Ever tried using gitX? I really like it.

Peroni · on Sept 10, 2012

Frontpaging on HN will certainly help.

Andrex · on Sept 10, 2012

The purpose of a "status" page is ostensibly so that it can get the most visibility when the service is down, so that people aren't constantly refreshing the main site.

patrickaljord · on Sept 10, 2012

Also the status page is usually hosted on a different server than the service it reports on. Otherwise it would go down with the main service and be pretty useless.

Peroni · on Sept 10, 2012

I know. I forgot my /sarcasm tag. ;-)

orangethirty · on Sept 10, 2012

Now that is a good service status page. It made me go from "Github sucks" to "Go github." It is well pieced, informative, and upfront about the whole deal. Their auto refresher seals the whole deal. It shows they are confident on their skills to get the problem fixed. Bravo github. Well done. Now hurry up and finish so you can answer the support email I sent this morning. :)

anupj · on Sept 10, 2012

I can see a github post-downtime analysis blog post coming up (I hope). :)

0xbadcafebee · on Sept 10, 2012

Question for the Github people: Why not keep serving non-stale cached data while your databases are down?

You can do this with proxies or by modifying your code to always serve out of cache, and the db updates the cache, so if the db is down, the cache is your temporary failover while you fail over to the secondary db. ('cache' is anything memcached-like that's separate from your db)

jeremymcanally · on Sept 10, 2012

We do in a lot of cases. We just don't have every detail in the whole app cached. :)

benatkin · on Sept 10, 2012

You don't have some things cached that should be obvious to cache, like the HTML for the most popular repos. Loading the commit messages from JSON for a page that's being accessed tens of thousands of time a day is less than ideal.

It isn't just github, it seems like a lot of web apps don't use the lessons learned for web sites.

0xbadcafebee · on Sept 11, 2012

I think there's a culture with modern developers that says using older, less sexy technology isn't going to work as well as newer, sexier technology. "Cache HTML?! That's so inefficient!" Yeah, it also just works, too. When all your databases, content engines, storage services, deployment tools, etc all take a crap, your clunky little web proxy cache keeps right on humming and your customers get at least a half-functioning site, if they notice at all.

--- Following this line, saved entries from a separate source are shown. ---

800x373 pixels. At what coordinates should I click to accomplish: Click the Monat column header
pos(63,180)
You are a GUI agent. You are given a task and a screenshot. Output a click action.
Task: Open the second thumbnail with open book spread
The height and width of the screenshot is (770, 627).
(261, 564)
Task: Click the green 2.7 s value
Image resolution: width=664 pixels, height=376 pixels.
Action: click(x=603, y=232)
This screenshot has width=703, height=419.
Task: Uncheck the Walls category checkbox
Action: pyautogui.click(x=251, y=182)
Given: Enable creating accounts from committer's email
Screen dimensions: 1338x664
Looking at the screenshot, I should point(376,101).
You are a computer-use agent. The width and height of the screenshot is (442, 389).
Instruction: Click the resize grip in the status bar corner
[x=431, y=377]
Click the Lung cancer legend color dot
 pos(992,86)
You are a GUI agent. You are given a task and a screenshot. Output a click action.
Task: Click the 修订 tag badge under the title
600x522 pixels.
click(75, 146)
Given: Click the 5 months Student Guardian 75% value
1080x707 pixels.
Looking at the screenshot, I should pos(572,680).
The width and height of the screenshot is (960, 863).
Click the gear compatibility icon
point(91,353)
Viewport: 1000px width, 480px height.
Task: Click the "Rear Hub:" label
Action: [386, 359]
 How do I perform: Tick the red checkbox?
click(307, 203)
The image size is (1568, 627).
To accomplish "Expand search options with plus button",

0xbadcafebee · on Sept 10, 2012

For the stuff you haven't got serving out of cache yet, might I recommend putting a proxy on the frontend layer? It can reverse proxy almost all of your stuff, and cache/proxy the remaining content which isn't dynamic (or even dynamic stuff, given the right voodoo). Cheap and codeless.

mylittlepony · on Sept 11, 2012

If only there was a better git hosting provider. Oh wait, I use bitbucket.org!

binarydreams · on Sept 10, 2012

Yay!! We made it, frontpage on HN!

lazyjones · on Sept 10, 2012

Cool, an auto-refreshing status page that will mostly be looked at when the servers (possibly the network) are already stressed.

tomschlick · on Sept 10, 2012

That page is hosted on separate infrastructure than their production app.